(Records from a collection)

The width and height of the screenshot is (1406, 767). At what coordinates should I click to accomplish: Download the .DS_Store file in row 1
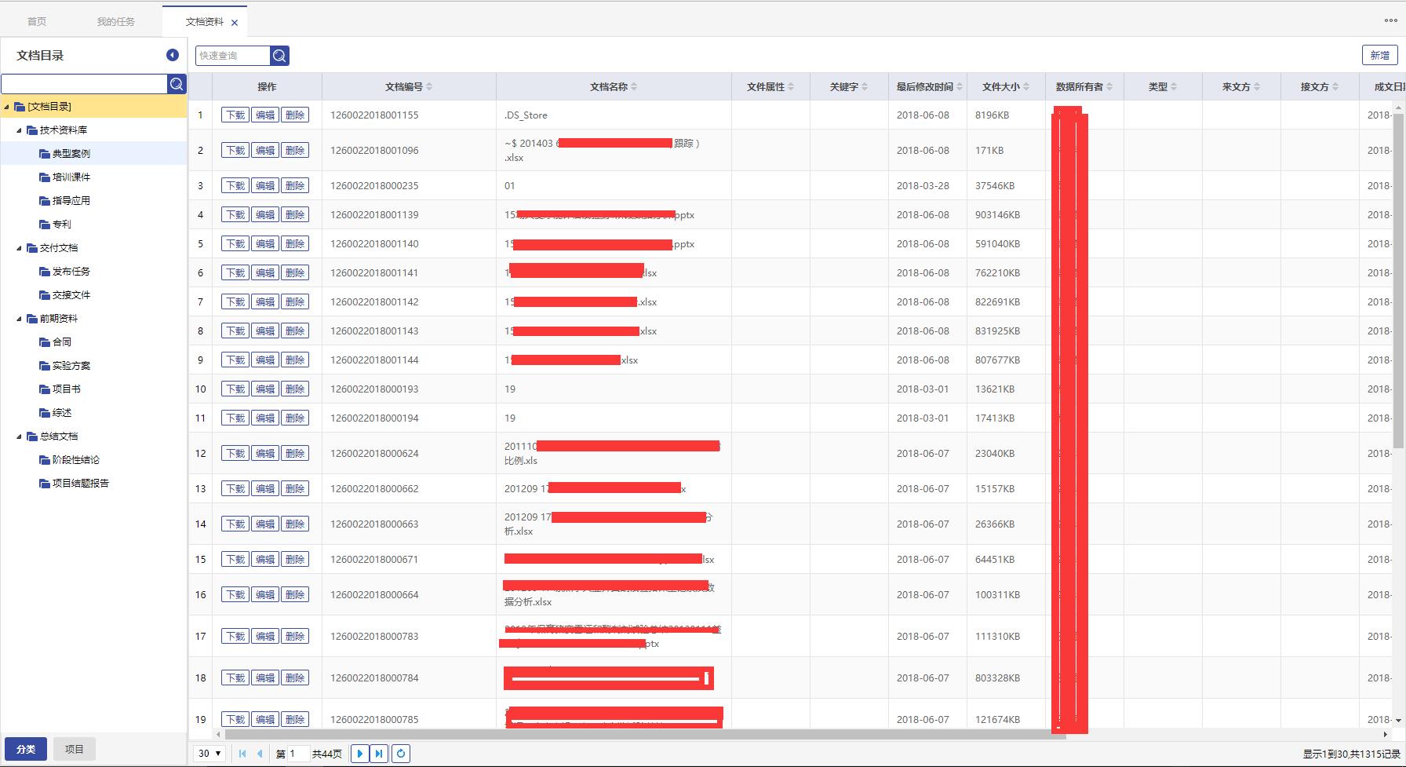[x=235, y=115]
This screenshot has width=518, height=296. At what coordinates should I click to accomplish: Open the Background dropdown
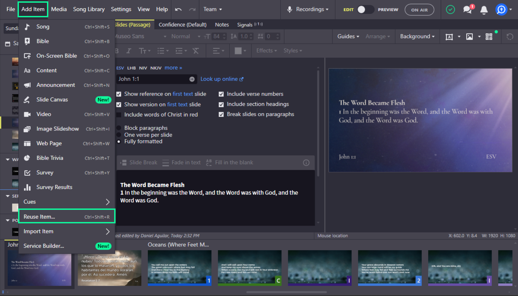(417, 36)
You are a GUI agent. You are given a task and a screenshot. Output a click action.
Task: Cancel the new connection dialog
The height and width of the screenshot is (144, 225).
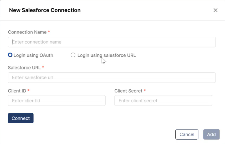point(187,134)
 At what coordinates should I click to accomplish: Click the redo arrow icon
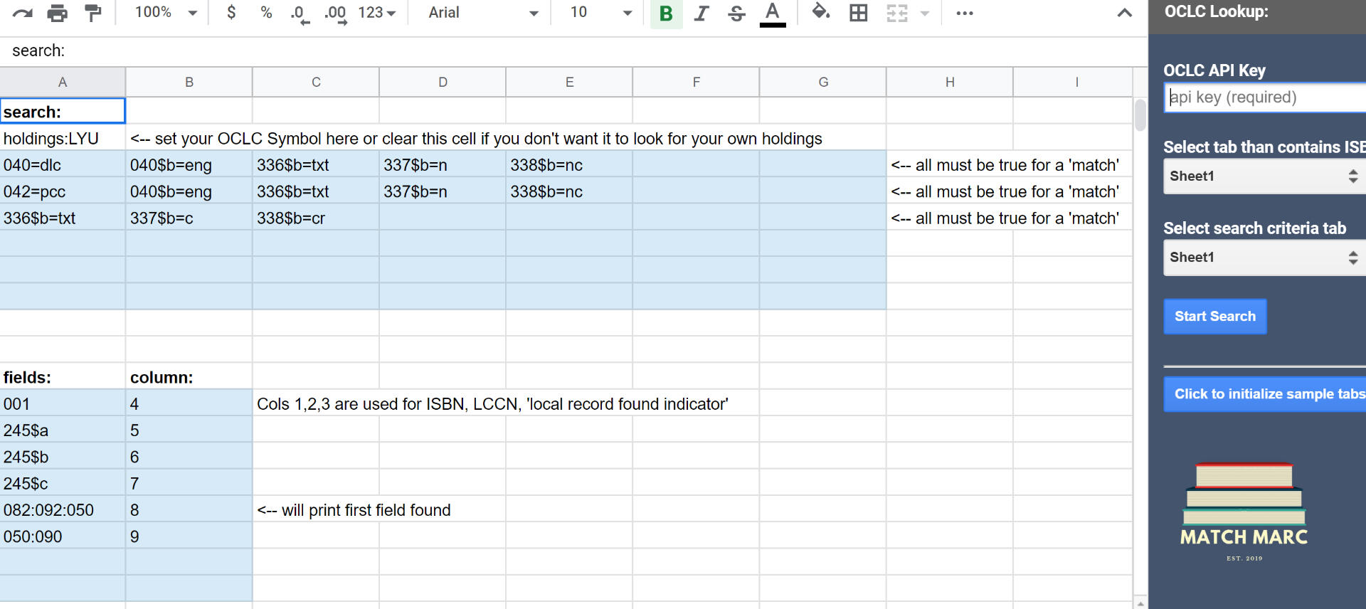point(23,13)
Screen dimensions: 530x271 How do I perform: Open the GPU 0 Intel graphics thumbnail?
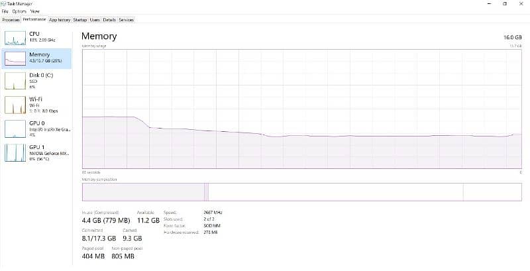(15, 128)
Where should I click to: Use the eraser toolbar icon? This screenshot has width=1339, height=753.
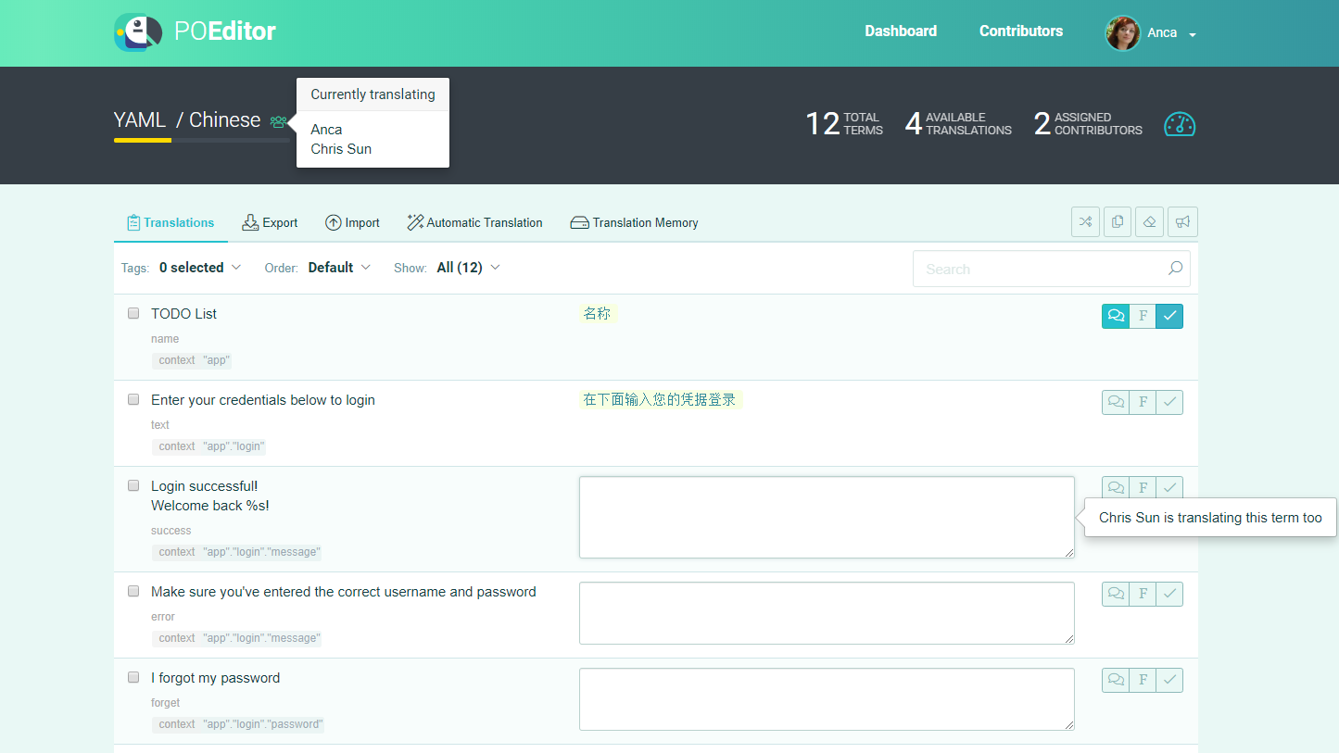point(1149,221)
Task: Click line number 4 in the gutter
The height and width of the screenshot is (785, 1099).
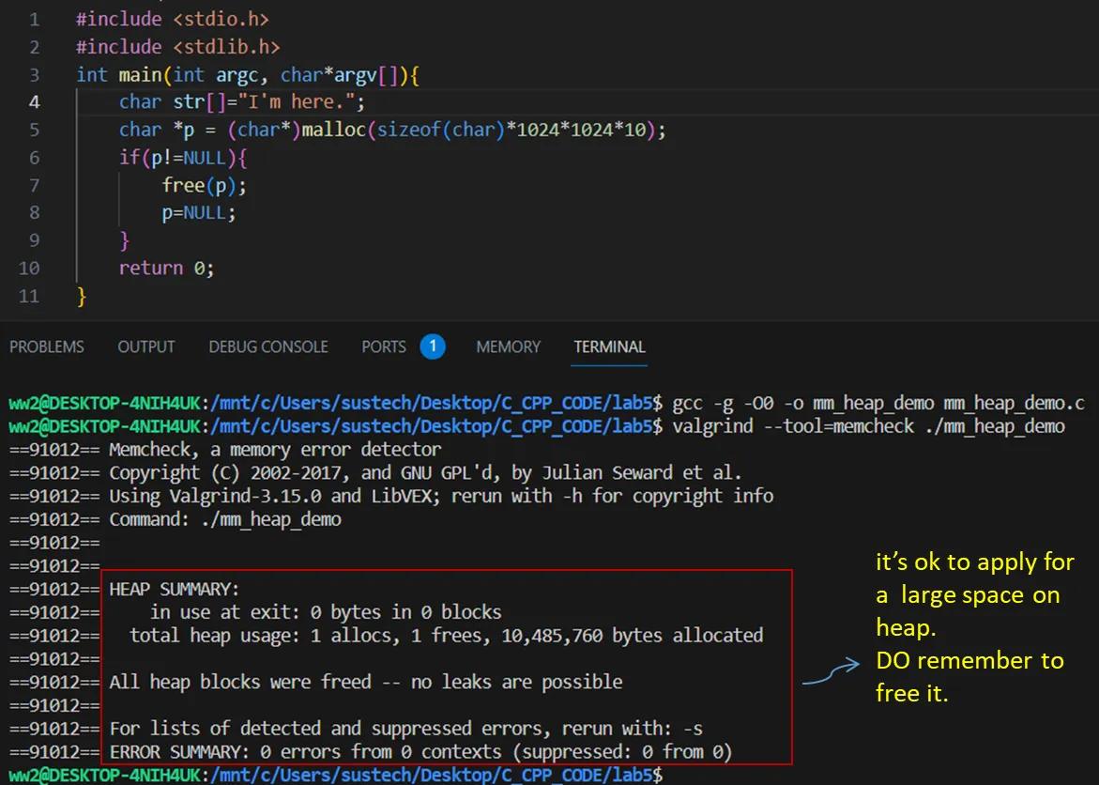Action: point(34,101)
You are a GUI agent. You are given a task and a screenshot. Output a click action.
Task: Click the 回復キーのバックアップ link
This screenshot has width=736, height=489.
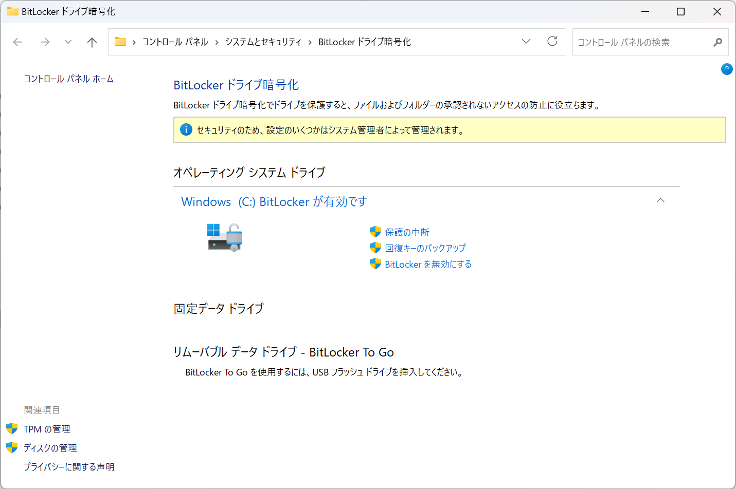(x=425, y=248)
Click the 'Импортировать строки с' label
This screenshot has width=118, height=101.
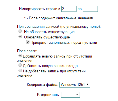click(x=40, y=9)
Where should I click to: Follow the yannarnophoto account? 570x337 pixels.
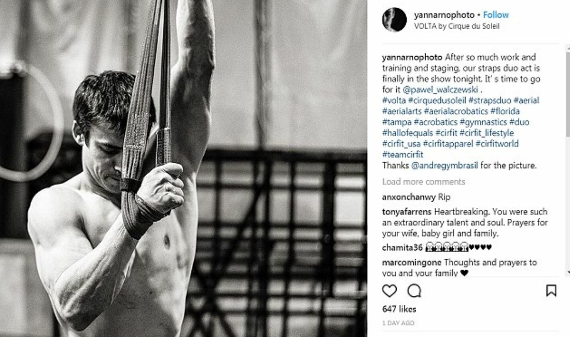[496, 15]
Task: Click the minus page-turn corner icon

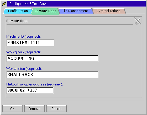Action: (137, 22)
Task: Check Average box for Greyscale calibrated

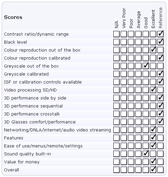Action: (x=138, y=74)
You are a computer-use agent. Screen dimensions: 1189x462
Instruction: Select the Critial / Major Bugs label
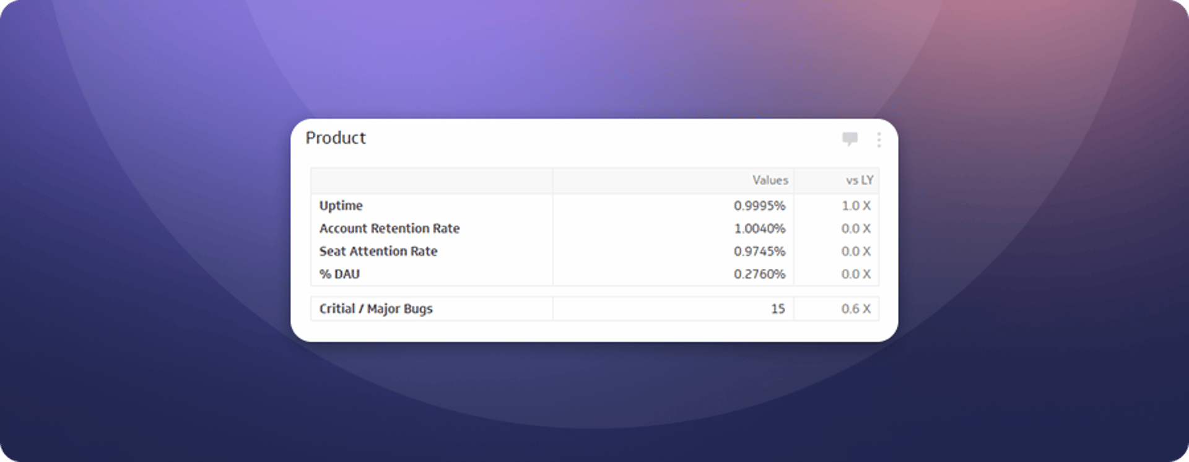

PROBLEM TO WORK ON:
Set out, exactly as given, the line that contains "Where should I click to: Follow" along with each line after it through the end of the records above; omit the pictures.

TASK RESULT:
Where should I click to: Follow the yannarnophoto account? 570x337 pixels.
[496, 15]
Task: Click the minus page-turn corner icon

Action: (137, 22)
Task: Check Average box for Greyscale calibrated

Action: (x=138, y=74)
You are a computer-use agent. Screen dimensions: 1189x462
Instruction: Select the Critial / Major Bugs label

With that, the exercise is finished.